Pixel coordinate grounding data
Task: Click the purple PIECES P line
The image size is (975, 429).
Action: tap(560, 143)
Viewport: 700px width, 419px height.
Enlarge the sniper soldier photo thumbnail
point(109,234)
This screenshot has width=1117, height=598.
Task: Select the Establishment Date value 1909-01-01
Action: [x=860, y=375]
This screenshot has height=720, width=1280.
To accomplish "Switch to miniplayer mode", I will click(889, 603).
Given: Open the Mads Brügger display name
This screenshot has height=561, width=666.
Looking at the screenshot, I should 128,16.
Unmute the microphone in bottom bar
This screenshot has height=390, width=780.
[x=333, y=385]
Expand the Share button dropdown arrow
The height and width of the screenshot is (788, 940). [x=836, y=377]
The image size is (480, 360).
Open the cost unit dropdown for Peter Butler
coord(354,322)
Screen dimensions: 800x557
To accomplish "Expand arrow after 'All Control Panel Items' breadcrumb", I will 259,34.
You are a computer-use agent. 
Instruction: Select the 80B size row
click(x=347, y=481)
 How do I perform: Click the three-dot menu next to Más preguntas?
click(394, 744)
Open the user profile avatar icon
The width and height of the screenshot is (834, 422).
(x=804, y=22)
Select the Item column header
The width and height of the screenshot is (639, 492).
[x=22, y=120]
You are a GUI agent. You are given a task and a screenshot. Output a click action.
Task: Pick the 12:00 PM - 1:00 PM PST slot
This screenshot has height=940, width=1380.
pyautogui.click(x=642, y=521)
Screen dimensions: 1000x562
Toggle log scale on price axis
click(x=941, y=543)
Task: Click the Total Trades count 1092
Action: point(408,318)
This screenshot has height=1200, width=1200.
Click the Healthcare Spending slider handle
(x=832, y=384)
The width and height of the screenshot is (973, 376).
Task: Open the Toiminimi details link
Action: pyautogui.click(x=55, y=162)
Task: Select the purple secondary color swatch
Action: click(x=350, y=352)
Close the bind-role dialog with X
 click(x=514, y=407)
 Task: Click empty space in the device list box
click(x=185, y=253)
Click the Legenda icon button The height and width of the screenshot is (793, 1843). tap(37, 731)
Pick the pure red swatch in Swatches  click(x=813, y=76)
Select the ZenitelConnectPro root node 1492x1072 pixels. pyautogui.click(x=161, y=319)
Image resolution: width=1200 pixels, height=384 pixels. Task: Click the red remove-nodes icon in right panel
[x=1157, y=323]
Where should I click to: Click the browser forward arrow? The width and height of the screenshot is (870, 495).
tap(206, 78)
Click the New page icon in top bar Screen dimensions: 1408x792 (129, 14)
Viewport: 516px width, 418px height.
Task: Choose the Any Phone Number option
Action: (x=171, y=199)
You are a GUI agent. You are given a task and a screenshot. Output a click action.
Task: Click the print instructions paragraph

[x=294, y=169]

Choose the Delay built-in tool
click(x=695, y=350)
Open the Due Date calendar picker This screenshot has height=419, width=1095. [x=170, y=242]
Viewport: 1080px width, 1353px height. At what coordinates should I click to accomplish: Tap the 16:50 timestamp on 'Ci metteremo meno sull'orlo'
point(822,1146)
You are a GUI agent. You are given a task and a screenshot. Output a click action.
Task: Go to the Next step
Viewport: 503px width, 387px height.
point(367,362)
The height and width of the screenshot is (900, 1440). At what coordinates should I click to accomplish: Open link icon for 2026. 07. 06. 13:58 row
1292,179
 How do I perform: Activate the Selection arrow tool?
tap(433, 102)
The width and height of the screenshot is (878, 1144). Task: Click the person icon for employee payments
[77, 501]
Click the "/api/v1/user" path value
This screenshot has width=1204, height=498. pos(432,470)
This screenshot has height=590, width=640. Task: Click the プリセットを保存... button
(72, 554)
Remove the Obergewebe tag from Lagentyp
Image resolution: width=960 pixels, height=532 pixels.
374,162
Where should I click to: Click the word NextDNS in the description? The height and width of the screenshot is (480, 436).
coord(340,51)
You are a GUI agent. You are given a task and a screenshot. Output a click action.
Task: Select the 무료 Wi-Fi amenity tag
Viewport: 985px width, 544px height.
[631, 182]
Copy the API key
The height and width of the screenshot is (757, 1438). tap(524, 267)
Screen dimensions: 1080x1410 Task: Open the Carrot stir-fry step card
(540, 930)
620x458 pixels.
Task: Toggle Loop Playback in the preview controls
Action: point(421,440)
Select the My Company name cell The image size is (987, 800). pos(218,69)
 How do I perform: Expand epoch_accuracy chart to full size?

- _YOUR INSTRUCTIONS_: Using the data above, output each line exactly.

- _SOLUTION TO THIS TASK_:
Task: Click the purple PIECES P line
The image size is (975, 429).
Action: tap(560, 143)
Viewport: 700px width, 419px height.
Enlarge the sniper soldier photo thumbnail
point(109,234)
This screenshot has width=1117, height=598.
Task: Select the Establishment Date value 1909-01-01
Action: [x=860, y=375]
This screenshot has height=720, width=1280.
To accomplish "Switch to miniplayer mode", I will click(889, 603).
Given: Open the Mads Brügger display name
This screenshot has height=561, width=666.
Looking at the screenshot, I should 128,16.
Unmute the microphone in bottom bar
This screenshot has height=390, width=780.
[x=333, y=385]
Expand the Share button dropdown arrow
The height and width of the screenshot is (788, 940). [x=836, y=377]
The image size is (480, 360).
Open the cost unit dropdown for Peter Butler
coord(354,322)
Screen dimensions: 800x557
To accomplish "Expand arrow after 'All Control Panel Items' breadcrumb", I will 259,34.
You are a computer-use agent. 
Instruction: Select the 80B size row
click(x=347, y=481)
 How do I perform: Click the three-dot menu next to Más preguntas?
click(394, 744)
Open the user profile avatar icon
The width and height of the screenshot is (834, 422).
(x=804, y=22)
Select the Item column header
The width and height of the screenshot is (639, 492).
[x=22, y=120]
You are a GUI agent. You are given a task and a screenshot. Output a click action.
Task: Pick the 12:00 PM - 1:00 PM PST slot
This screenshot has height=940, width=1380.
pyautogui.click(x=642, y=521)
Screen dimensions: 1000x562
Toggle log scale on price axis
click(x=941, y=543)
Task: Click the Total Trades count 1092
Action: point(408,318)
This screenshot has height=1200, width=1200.
Click the Healthcare Spending slider handle
(x=832, y=384)
The width and height of the screenshot is (973, 376).
Task: Open the Toiminimi details link
Action: pyautogui.click(x=55, y=162)
Task: Select the purple secondary color swatch
Action: click(x=350, y=352)
Close the bind-role dialog with X
 click(x=514, y=407)
 Task: Click empty space in the device list box
click(x=185, y=253)
Click the Legenda icon button The height and width of the screenshot is (793, 1843). tap(37, 731)
Pick the pure red swatch in Swatches  click(x=813, y=76)
Select the ZenitelConnectPro root node 1492x1072 pixels. pyautogui.click(x=161, y=319)
Image resolution: width=1200 pixels, height=384 pixels. Task: Click the red remove-nodes icon in right panel
[x=1157, y=323]
Where should I click to: Click the browser forward arrow? The width and height of the screenshot is (870, 495).
tap(206, 78)
Click the New page icon in top bar Screen dimensions: 1408x792 (129, 14)
Viewport: 516px width, 418px height.
Task: Choose the Any Phone Number option
Action: (x=171, y=199)
You are a GUI agent. You are given a task and a screenshot. Output a click action.
Task: Click the print instructions paragraph

[x=294, y=169]

Choose the Delay built-in tool
click(x=695, y=350)
Open the Due Date calendar picker This screenshot has height=419, width=1095. [x=170, y=242]
Viewport: 1080px width, 1353px height. At what coordinates should I click to accomplish: Tap the 16:50 timestamp on 'Ci metteremo meno sull'orlo'
point(822,1146)
You are a GUI agent. You are given a task and a screenshot. Output a click action.
Task: Go to the Next step
Viewport: 503px width, 387px height.
point(367,362)
The height and width of the screenshot is (900, 1440). At what coordinates should I click to accomplish: Open link icon for 2026. 07. 06. 13:58 row
1292,179
 How do I perform: Activate the Selection arrow tool?
tap(433, 102)
The width and height of the screenshot is (878, 1144). Task: Click the person icon for employee payments
[77, 501]
Click the "/api/v1/user" path value
This screenshot has width=1204, height=498. pos(432,470)
This screenshot has height=590, width=640. Task: Click the プリセットを保存... button
(72, 554)
Remove the Obergewebe tag from Lagentyp
Image resolution: width=960 pixels, height=532 pixels.
374,162
Where should I click to: Click the word NextDNS in the description? The height and width of the screenshot is (480, 436).
coord(340,51)
You are a GUI agent. You are given a task and a screenshot. Output a click action.
Task: Select the 무료 Wi-Fi amenity tag
Viewport: 985px width, 544px height.
[631, 182]
Copy the API key
The height and width of the screenshot is (757, 1438). tap(524, 267)
Screen dimensions: 1080x1410 Task: Open the Carrot stir-fry step card
(540, 930)
620x458 pixels.
Task: Toggle Loop Playback in the preview controls
Action: point(421,440)
Select the My Company name cell The image size is (987, 800). pos(218,69)
 How do I perform: Expand epoch_accuracy chart to full size?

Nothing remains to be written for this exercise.